The FD could be a promising tool in the parameterization of the retinal vascular network, with this it could be applied in the ophthalmological clinic, helping in the diagnostic process. Nevertheless, in our results, FD and NOB of the vasculature of the entire retina and the macular region have not shown statistical differences between grade 2 DR groups without and with risk of DME, also between grade 3 DR groups without and with risk of DME. The difference between grade 2 and 3 DR groups is the frequency of microaneurysms and hemorrhages, in addition to the presence or absence of angiogenesis in group 3. Microaneurysms and hemorrhages are changes in the structure of the vascular network, with an effect on the endothelial wall of the vessels. Therefore, the presence of these changes could not generate a notable alteration in the entire morphology of the vascular network.
Differently of the presence of microaneurysms and hemorrhage, the angiogenesis may have a stronger influence on the architecture of the blood vascular network, since it is related to the increase in vascular density and branching, therefore directly affecting the increase in FD. FD describes how much space is filled, and then the greater the complexity of how the object fills space, the greater its FD.
According to our data, the risk of edema does not seem to promote a noticeable change in the architecture of the retinal vascular network, even though there is an indication of the breakdown of the blood-retinal barrier due to the presence of hard exudate close to the macular region. This shows that edema can arise regardless of the increased complexity of the vascular network, despite the fact that patients are at risk for DME when they are in grade 2 DR condition.
Although this study involved two different methods for obtaining the FD (Dbc and Dinf), in addition to NOB counting, other studies using other fractal methods could help to elucidate the results of this study. A study incorporating fractal methods, such as the radius mass dimension and correlation, in addition to the lacunarity method, could enrich the evaluation of the architecture of the retinal vascular network under the risk of DME. However, an overriding fact would be that the fundus images do not accurately reveal the smallest vessels and capillaries, as angiogenesis occurs at the level of the smallest vessels, fractal methods become incapable of efficiently evaluating this event. We can also consider that when working with fluorescein angiography instead of normal retinographies, there is a greater color contrast of the vessels in relation to the fundus of the eye, so this can improve the quality of the image segmentation of the vessels, which can improve the fractal evaluation.
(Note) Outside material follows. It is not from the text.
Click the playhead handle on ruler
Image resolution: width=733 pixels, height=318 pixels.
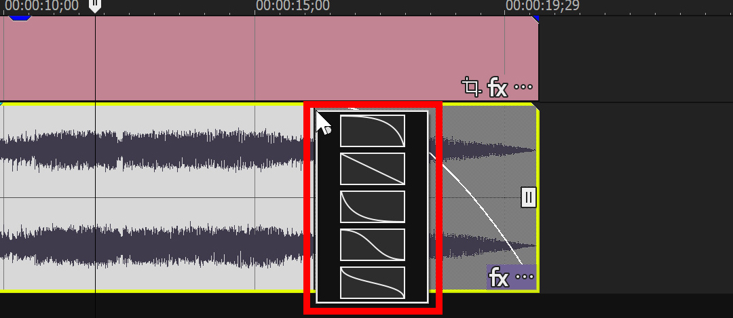pyautogui.click(x=95, y=6)
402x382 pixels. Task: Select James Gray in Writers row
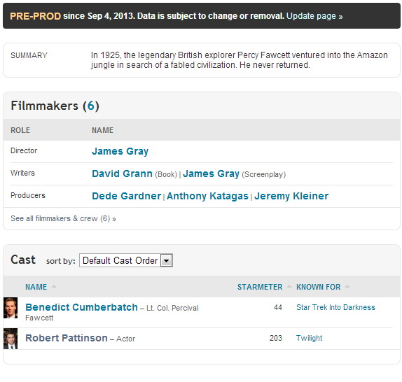211,174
We can conclude, through the FD and the NOB, that the architecture of the retinal vascular network of individuals with diabetic retinopathy remains unchanged in the presence or absence of risk of macular edema.
Declaration of patient consent
Patient’s consent was not required as there are no patients in this study.
Conflicts of interest
There are no conflicts of interest.
Use of artificial intelligence (AI)-assisted technology for manuscript preparation
The authors confirm that there was no use of artificial intelligence (AI)-assisted technology for assisting in the writing or editing of the manuscript and no images were manipulated using AI.
Financial support and sponsorship
The authors thank the Coordination for the Improvement of Higher Education Personnel (CAPES), Foundation for Science and Technology Support in Pernambuco (FACEPE) and the National Council for Scientific and Technological Development (CNPq).